Musk reportedly eyes building supercomputer for his startup xAI
Elon Musk, co-founder of Tesla and SpaceX and owner of X Holdings Corp., speaks at the Milken Institute's Global Conference at the Beverly Hilton Hotel, California, U.S., May 6, 2024. (AFP Photo)


Billionaire Elon Musk has purportedly told investors he plans to build a supercomputer dubbed a "gigafactory of compute" to support the development of his artificial intelligence startup xAI and power the next version of its AI chatbot Grok, according to an exclusive report of industry news outlet The Information on Saturday.

Musk wants the supercomputer – which will string together 100,000 Nvidia chips – operational by fall 2025, and "will hold himself personally responsible for delivering it on time," The Information said.

The report cited that xAI could partner with Oracle to develop the massive computer.

The planned supercomputer would be "at least four times the size of the biggest GPU clusters that exist today," such as those used by Meta to train its AI models, Musk was quoted as saying during a presentation to investors this month.
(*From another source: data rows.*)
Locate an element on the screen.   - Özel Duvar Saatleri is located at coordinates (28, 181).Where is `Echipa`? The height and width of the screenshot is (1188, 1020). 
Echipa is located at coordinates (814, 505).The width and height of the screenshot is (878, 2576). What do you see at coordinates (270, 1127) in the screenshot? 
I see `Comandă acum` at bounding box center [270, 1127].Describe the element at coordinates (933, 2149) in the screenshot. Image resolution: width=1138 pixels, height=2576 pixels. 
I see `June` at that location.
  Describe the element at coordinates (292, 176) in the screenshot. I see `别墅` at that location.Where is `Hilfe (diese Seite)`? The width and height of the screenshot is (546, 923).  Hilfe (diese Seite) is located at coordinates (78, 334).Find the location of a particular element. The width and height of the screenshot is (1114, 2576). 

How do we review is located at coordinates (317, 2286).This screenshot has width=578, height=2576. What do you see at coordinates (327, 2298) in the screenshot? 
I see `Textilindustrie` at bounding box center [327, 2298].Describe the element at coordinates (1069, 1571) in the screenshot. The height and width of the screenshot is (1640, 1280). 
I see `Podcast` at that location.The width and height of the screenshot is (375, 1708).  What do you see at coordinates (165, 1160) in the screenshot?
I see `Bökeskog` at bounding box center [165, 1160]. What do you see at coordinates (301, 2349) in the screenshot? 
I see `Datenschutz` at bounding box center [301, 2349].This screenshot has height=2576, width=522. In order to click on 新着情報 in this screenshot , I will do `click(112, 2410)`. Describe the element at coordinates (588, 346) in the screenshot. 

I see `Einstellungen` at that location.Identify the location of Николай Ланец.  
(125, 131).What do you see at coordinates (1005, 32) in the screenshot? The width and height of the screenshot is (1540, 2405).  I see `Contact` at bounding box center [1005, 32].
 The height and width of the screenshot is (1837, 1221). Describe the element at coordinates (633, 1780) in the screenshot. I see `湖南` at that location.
Nvidia's H100 family of powerful GPUs dominates the data center chip market for AI but can be hard to obtain due to the high demand.

Earlier this year, Musk said training the Grok 2 model took about 20,000 Nvidia H100 GPUs, adding that the Grok 3 model and beyond will require 100,000 Nvidia H100 chips.

Since OpenAI's generative AI tool ChatGPT exploded on the scene in 2022, the technology has been an area of fierce competition between tech giants Microsoft and Google, as well as Meta and startups like Anthropic and Stability AI.

Musk is one of the world's few investors with deep enough pockets to compete with OpenAI, Google or Meta on AI.

His startup xAI is developing a chatbot named Grok, which can access social media platform X, the former Twitter which is also owned by Musk, in real-time.

The company could not be immediately reached by Reuters for comment. Oracle did not respond to a Reuters request for comment as well.

Musk co-founded OpenAI in 2015 but left in 2018, later saying he was uncomfortable with the profit-driven direction the company was taking under the stewardship of CEO Sam Altman.

He filed a lawsuit against the company in March, accusing it of breaking its original nonprofit mission to make AI research available to all.

OpenAI argues that Musk's lawsuit, as well as his embrace of open-source development, is little more than a case of sour grapes after leaving the company.